They look with envy at the small industrial city of Ciudad Real, 200 km from Madrid, where AVE trains halt briefly. Pre-AVE the rail journey took just more than three hours, with only six trains in each direction a day. Now there are 46 daily and the journey takes just 50 minutes.

The AVE has been a lifesaver for this once sleepy city. It has suddenly become an attractive prospect for industrial investors taking advantage of lower property prices. New factories, offices and homes for the workers have sprung up in and around the city. Many commute to and from Madrid and students can live at home in Ciudad Real while studying in the capital.

The AVE runs on the standard European 1.43 m gauge, while all other Iberian peninsula trains run on a wider 1.67 m gauge. The new line will mean the purchase of hundreds of hectares of land, much of it in private ownership, before work can begin. Already property prices along the new routes have risen spectacularly, for the track itself and also for speculators and developers who see business possibilities. When the historic city of Segovia, north of Madrid, is less than 25 minutes away, instead of the present 1-1/2 hours, it will become an attractive dormitory town prospect. Although there has been no decision on whether to route the line through Segovia, land prices have already increased from 100 pesetas (60 cents) a square metre to as much as 1,000 pesetas.

Likewise, when the Barcelona-Girona route is completed, the Costa Brava resort towns, where many Catalans have holiday homes, could well become their permanent residences.

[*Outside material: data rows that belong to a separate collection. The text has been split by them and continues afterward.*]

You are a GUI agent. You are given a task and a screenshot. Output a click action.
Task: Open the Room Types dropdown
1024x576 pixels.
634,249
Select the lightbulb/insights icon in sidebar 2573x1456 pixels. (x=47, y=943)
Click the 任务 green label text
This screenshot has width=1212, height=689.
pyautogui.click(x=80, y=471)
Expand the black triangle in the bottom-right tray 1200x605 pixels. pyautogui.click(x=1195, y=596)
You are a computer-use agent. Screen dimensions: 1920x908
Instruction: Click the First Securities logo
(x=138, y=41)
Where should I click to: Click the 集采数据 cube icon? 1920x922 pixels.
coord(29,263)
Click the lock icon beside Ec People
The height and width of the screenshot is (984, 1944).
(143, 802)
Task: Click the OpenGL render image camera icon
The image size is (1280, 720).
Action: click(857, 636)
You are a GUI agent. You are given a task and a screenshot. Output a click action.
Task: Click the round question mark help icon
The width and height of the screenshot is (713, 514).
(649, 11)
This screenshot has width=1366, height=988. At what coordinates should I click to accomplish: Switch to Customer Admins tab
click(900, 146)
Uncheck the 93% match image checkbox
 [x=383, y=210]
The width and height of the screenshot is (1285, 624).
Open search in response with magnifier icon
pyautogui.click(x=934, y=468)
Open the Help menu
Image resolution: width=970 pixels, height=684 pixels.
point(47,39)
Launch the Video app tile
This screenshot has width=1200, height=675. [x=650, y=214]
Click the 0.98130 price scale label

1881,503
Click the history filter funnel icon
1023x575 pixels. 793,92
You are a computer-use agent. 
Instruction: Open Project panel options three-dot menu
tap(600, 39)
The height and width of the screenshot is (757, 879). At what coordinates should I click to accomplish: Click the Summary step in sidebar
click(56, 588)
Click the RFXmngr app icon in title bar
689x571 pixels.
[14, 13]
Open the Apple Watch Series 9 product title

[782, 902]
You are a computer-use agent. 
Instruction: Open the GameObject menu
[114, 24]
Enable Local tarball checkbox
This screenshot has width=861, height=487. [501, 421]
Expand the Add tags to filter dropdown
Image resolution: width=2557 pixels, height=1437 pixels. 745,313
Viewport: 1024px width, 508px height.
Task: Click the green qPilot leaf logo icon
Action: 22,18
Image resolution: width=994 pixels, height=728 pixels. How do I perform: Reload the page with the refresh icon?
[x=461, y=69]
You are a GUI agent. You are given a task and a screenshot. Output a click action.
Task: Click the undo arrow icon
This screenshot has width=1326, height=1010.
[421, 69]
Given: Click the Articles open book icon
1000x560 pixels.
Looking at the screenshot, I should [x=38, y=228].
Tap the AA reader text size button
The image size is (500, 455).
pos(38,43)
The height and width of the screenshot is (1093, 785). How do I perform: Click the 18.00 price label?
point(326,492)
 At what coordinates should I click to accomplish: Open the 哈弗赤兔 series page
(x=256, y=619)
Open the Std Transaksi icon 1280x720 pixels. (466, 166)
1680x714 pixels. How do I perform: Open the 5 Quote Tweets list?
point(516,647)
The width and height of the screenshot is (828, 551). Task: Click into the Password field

Engineers have to blast tunnels through mountains and build bridges and viaducts over valleys. They will also have to construct tracks and stations to meet the new gauge. There has been considerable opposition from environmentalists, who warn of the effects of such massive construction work on ecologically sensitive areas. Owners of homes overlooking the new lines complain their peace will be disturbed. Their struggles, and possible legal action, will continue as work progresses.

The Madrid-Seville AVE was, after the Channel Tunnel, the biggest civil engineering project in Europe. The new projects will surpass both. The first part of the Madrid-Zaragoza leg should be completed by next year, with the final leap to Barcelona in 2004, and the Madrid-Valencia route a year later. Many dubbed the first AVE "more a white elephant than a bird", but few criticise it now.